High-speed Privacy Amplification Scheme using GMP in Quantum Key Distribution
This work addresses a critical performance issue for quantum key distribution systems, though it appears incremental as it builds on existing methods with library optimizations.
The paper tackled the bottleneck of privacy amplification throughput in high-speed discrete variable quantum key distribution by presenting a modular arithmetic hash scheme using the GNU multiple precision library, achieving throughputs of 260 Mbps and 140 Mbps on different block sizes.

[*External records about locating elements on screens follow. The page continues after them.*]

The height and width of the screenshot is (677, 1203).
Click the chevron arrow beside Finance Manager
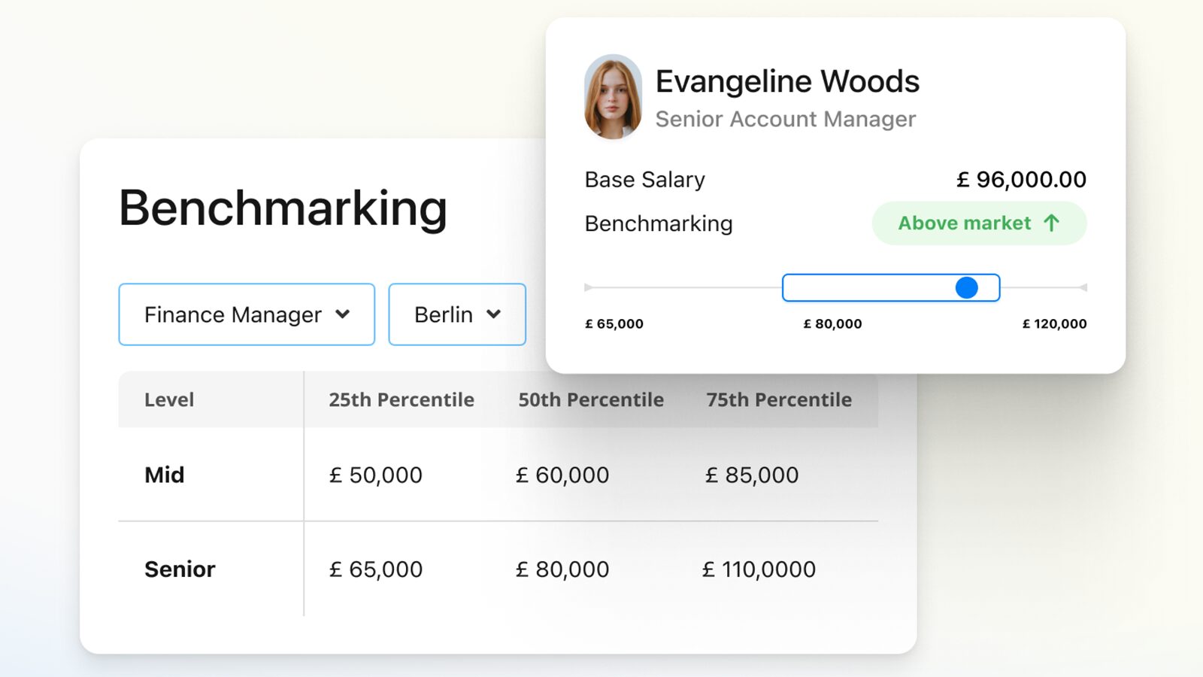pyautogui.click(x=343, y=314)
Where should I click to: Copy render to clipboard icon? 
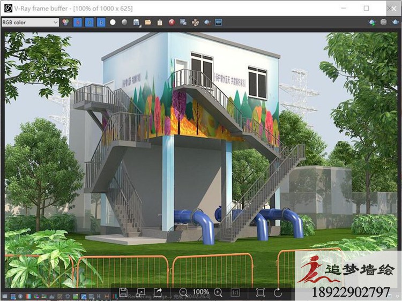(x=160, y=22)
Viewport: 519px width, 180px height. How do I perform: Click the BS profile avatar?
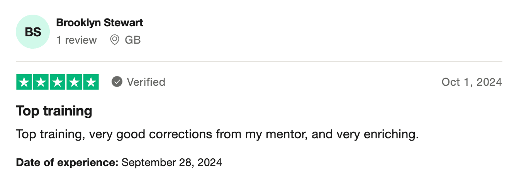coord(33,32)
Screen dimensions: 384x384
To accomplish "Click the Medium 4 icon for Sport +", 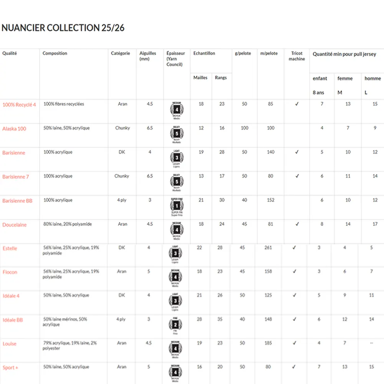I will point(175,374).
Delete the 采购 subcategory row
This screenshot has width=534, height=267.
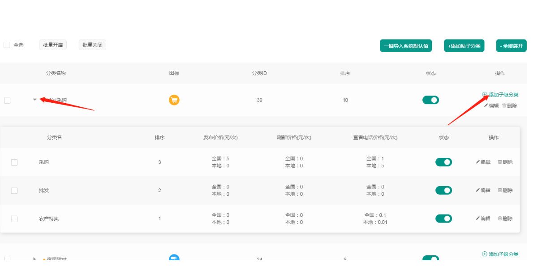click(x=505, y=162)
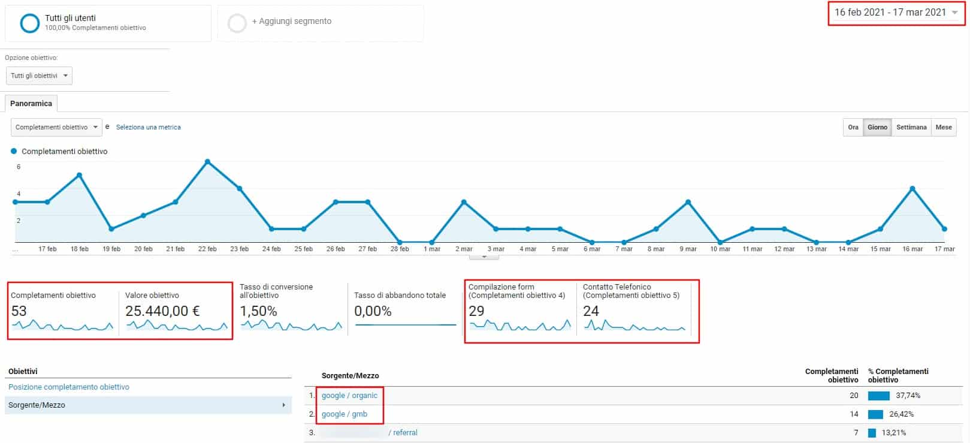Click the 22 feb peak data point
This screenshot has height=443, width=970.
click(x=207, y=162)
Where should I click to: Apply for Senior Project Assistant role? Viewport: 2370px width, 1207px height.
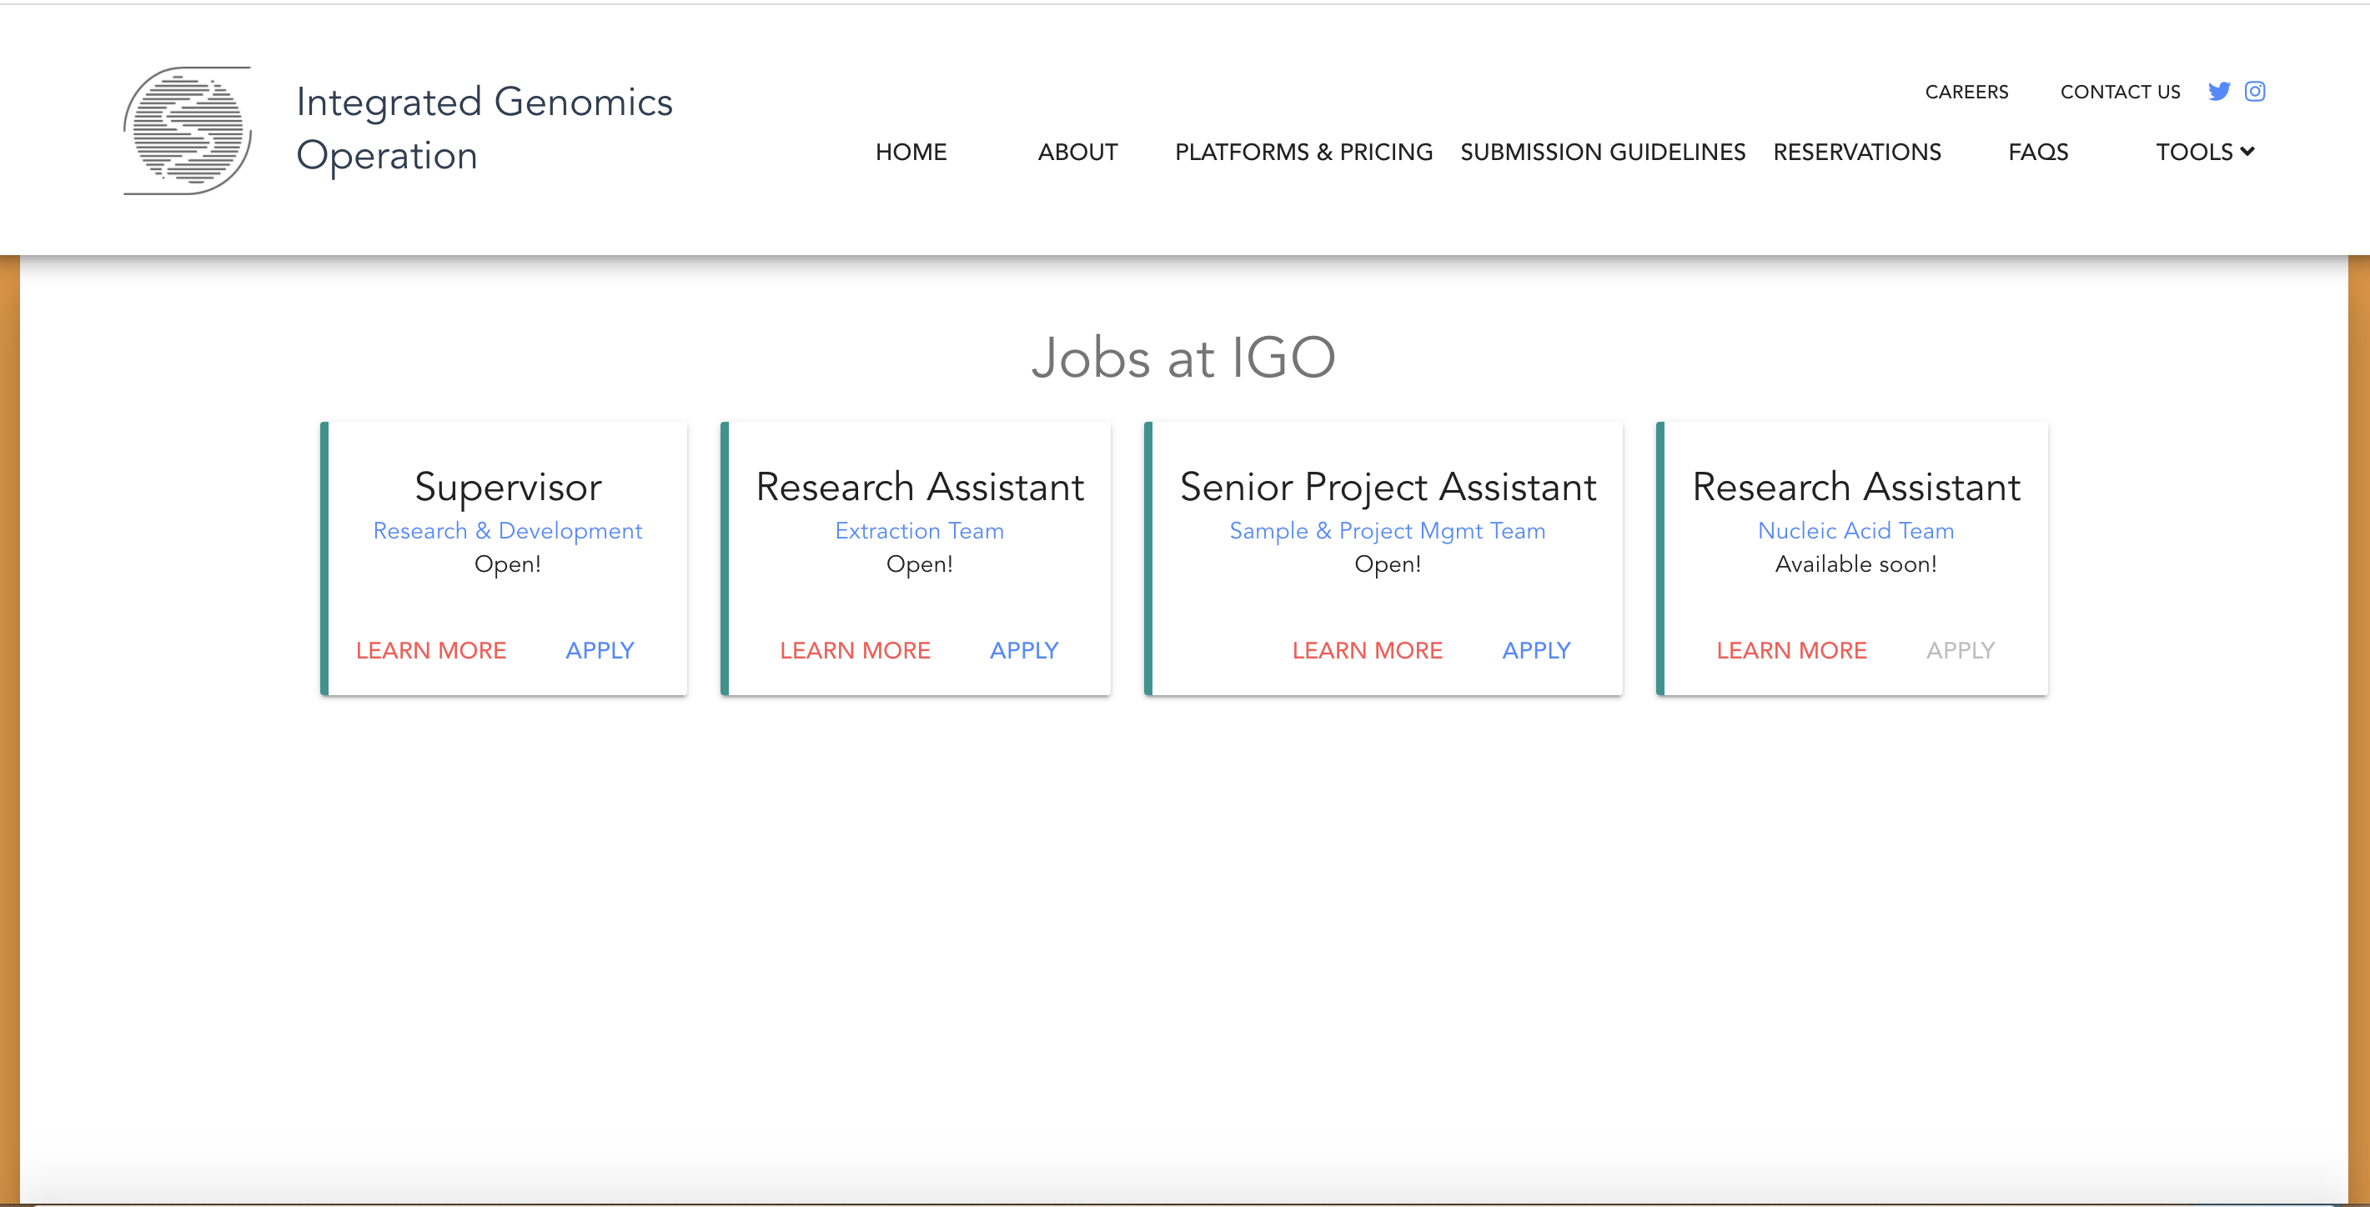click(x=1536, y=650)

Privacy amplification (PA) is the art of distilling a highly secret key from a partially secure string by public discussion. It is a vital procedure in quantum key distribution (QKD) to produce a theoretically unconditional secure key. The throughput of PA has become a bottleneck of the high-speed discrete variable QKD (DV-QKD) system. In this paper, a high-speed modular arithmetic hash PA scheme with GNU multiple precision (GMP) arithmetic library is presented. This scheme is implemented on two different central processing unit (CPU) platforms. The experimental results demon-strate that the throughput of this scheme achieves 260Mbps on the block size of 10^6 and 140Mbps on the block size of 10^8. This is the highest-speed recorded PA scheme on CPU platform to the author's knowledge.